[Opening Exercise data section]

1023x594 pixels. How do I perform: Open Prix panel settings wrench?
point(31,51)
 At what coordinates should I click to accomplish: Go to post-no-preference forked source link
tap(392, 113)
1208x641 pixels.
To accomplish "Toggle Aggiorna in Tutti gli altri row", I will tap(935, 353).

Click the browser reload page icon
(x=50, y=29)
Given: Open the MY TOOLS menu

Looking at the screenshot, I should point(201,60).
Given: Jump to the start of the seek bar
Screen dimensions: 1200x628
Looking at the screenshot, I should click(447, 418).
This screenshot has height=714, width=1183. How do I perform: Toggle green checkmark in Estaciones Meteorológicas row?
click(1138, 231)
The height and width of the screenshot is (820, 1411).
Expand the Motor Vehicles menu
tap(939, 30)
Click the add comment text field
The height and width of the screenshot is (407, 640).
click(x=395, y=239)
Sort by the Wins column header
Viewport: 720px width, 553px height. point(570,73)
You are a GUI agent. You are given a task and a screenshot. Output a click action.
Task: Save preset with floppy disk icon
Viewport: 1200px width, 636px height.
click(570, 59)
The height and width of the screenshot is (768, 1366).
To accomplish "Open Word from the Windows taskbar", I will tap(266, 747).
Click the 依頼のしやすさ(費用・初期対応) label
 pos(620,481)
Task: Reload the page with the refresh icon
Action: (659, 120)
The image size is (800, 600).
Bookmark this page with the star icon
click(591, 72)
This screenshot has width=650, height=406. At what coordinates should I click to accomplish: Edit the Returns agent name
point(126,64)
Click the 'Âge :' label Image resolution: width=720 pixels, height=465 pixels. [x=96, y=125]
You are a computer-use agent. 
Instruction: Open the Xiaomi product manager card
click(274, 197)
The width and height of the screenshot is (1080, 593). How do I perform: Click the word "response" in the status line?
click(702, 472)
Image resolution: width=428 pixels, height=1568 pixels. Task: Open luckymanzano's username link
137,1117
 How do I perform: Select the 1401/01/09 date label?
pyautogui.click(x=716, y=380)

[Closing Exercise data section]

● Task to carry out
Every line of the material needs to be returned exactly.

● Answer below
1023x594 pixels. How do I perform: Open Prix panel settings wrench?
point(31,51)
 At what coordinates should I click to accomplish: Go to post-no-preference forked source link
tap(392, 113)
1208x641 pixels.
To accomplish "Toggle Aggiorna in Tutti gli altri row", I will tap(935, 353).

Click the browser reload page icon
(x=50, y=29)
Given: Open the MY TOOLS menu

Looking at the screenshot, I should point(201,60).
Given: Jump to the start of the seek bar
Screen dimensions: 1200x628
Looking at the screenshot, I should click(447, 418).
This screenshot has height=714, width=1183. How do I perform: Toggle green checkmark in Estaciones Meteorológicas row?
click(1138, 231)
The height and width of the screenshot is (820, 1411).
Expand the Motor Vehicles menu
tap(939, 30)
Click the add comment text field
The height and width of the screenshot is (407, 640).
click(x=395, y=239)
Sort by the Wins column header
Viewport: 720px width, 553px height. point(570,73)
You are a GUI agent. You are given a task and a screenshot. Output a click action.
Task: Save preset with floppy disk icon
Viewport: 1200px width, 636px height.
click(570, 59)
The height and width of the screenshot is (768, 1366).
To accomplish "Open Word from the Windows taskbar", I will tap(266, 747).
Click the 依頼のしやすさ(費用・初期対応) label
 pos(620,481)
Task: Reload the page with the refresh icon
Action: (659, 120)
The image size is (800, 600).
Bookmark this page with the star icon
click(591, 72)
This screenshot has width=650, height=406. At what coordinates should I click to accomplish: Edit the Returns agent name
point(126,64)
Click the 'Âge :' label Image resolution: width=720 pixels, height=465 pixels. [x=96, y=125]
You are a computer-use agent. 
Instruction: Open the Xiaomi product manager card
click(274, 197)
The width and height of the screenshot is (1080, 593). How do I perform: Click the word "response" in the status line?
click(702, 472)
Image resolution: width=428 pixels, height=1568 pixels. Task: Open luckymanzano's username link
137,1117
 How do I perform: Select the 1401/01/09 date label?
pyautogui.click(x=716, y=380)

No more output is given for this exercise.